Supplied records section start
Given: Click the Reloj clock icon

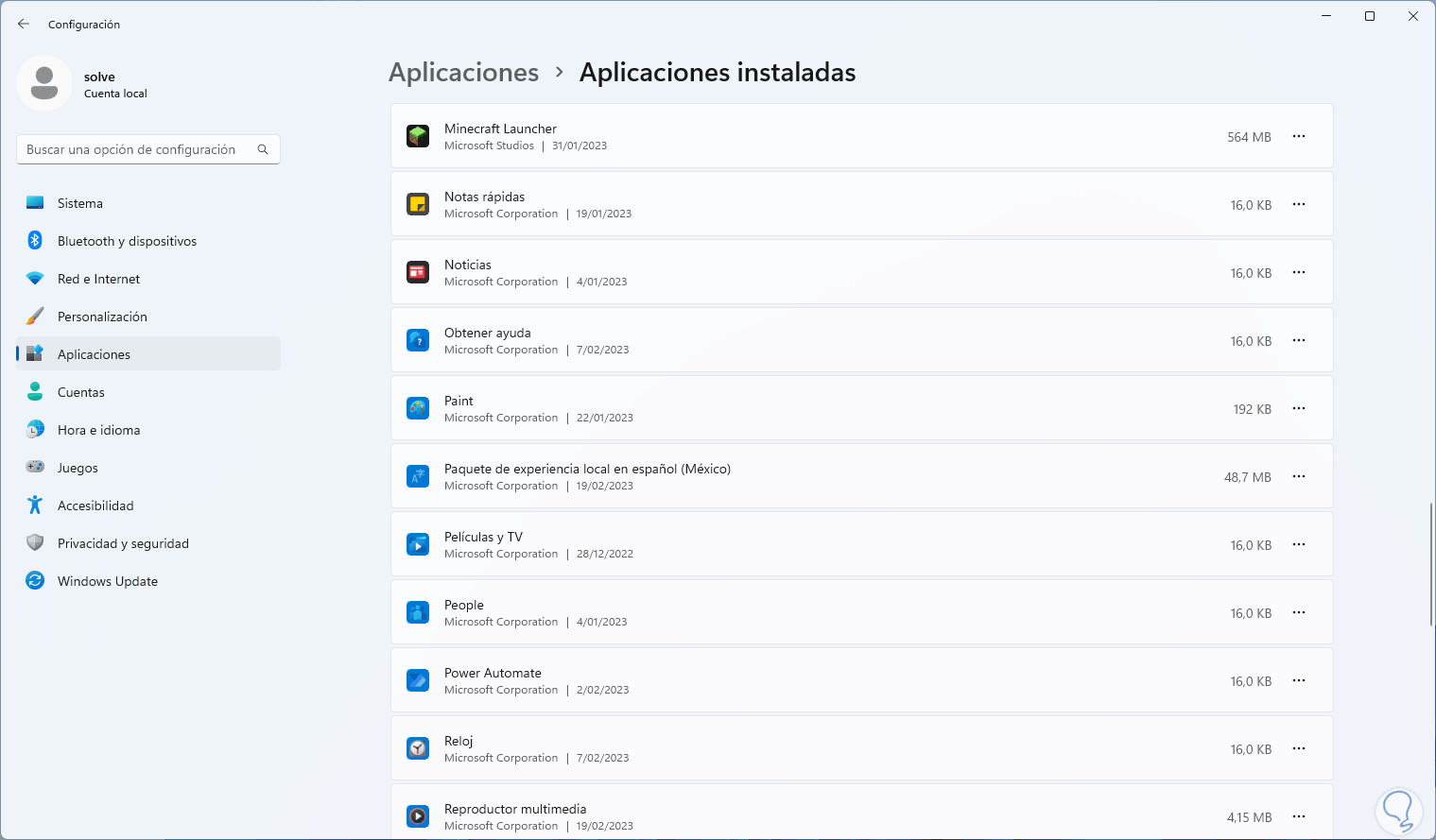Looking at the screenshot, I should [418, 749].
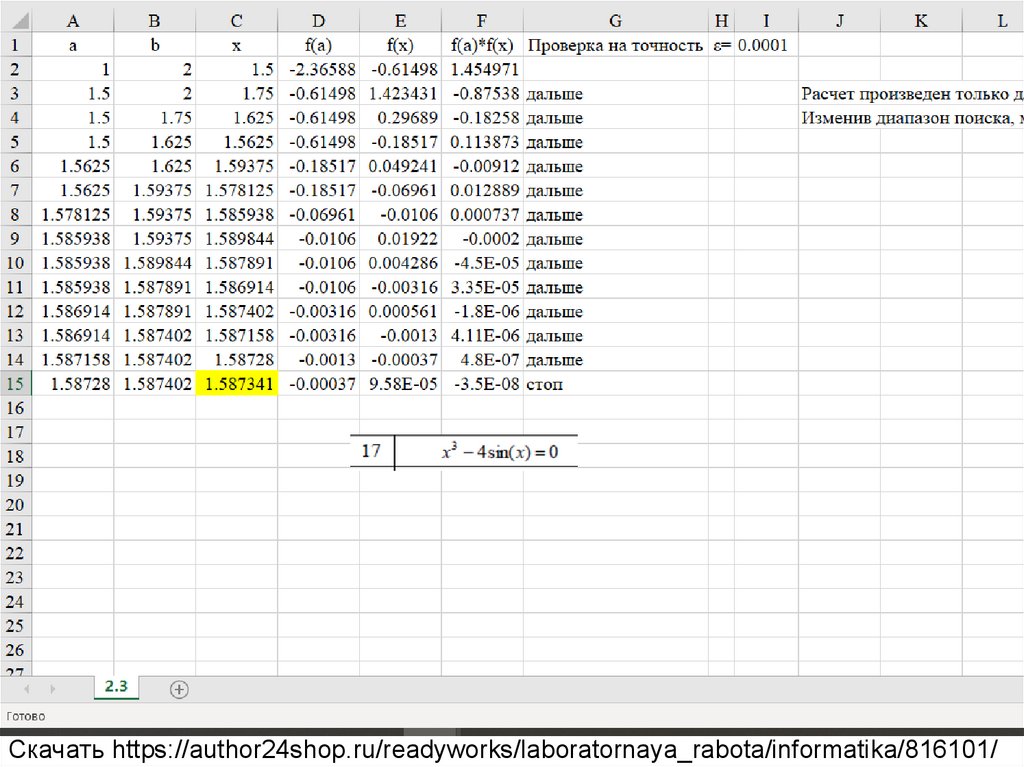Select the yellow highlighted cell with 1.587341
The image size is (1024, 767).
click(x=236, y=384)
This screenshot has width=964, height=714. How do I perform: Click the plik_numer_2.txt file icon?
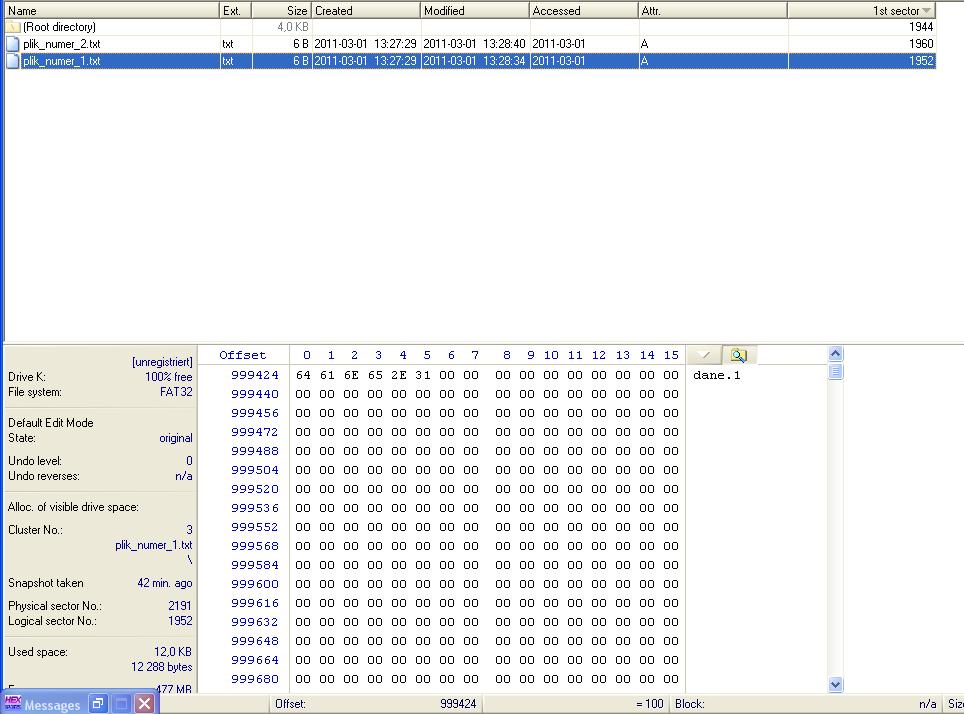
Supplied records section end
[What needs to be done]: Give the data above back unchanged, except for the pictures.

[Task answer]:
Given: Click the Reloj clock icon

Looking at the screenshot, I should [418, 749].
Select the yellow highlighted cell with 1.587341
The image size is (1024, 767).
click(x=236, y=384)
This screenshot has width=964, height=714. How do I perform: Click the plik_numer_2.txt file icon?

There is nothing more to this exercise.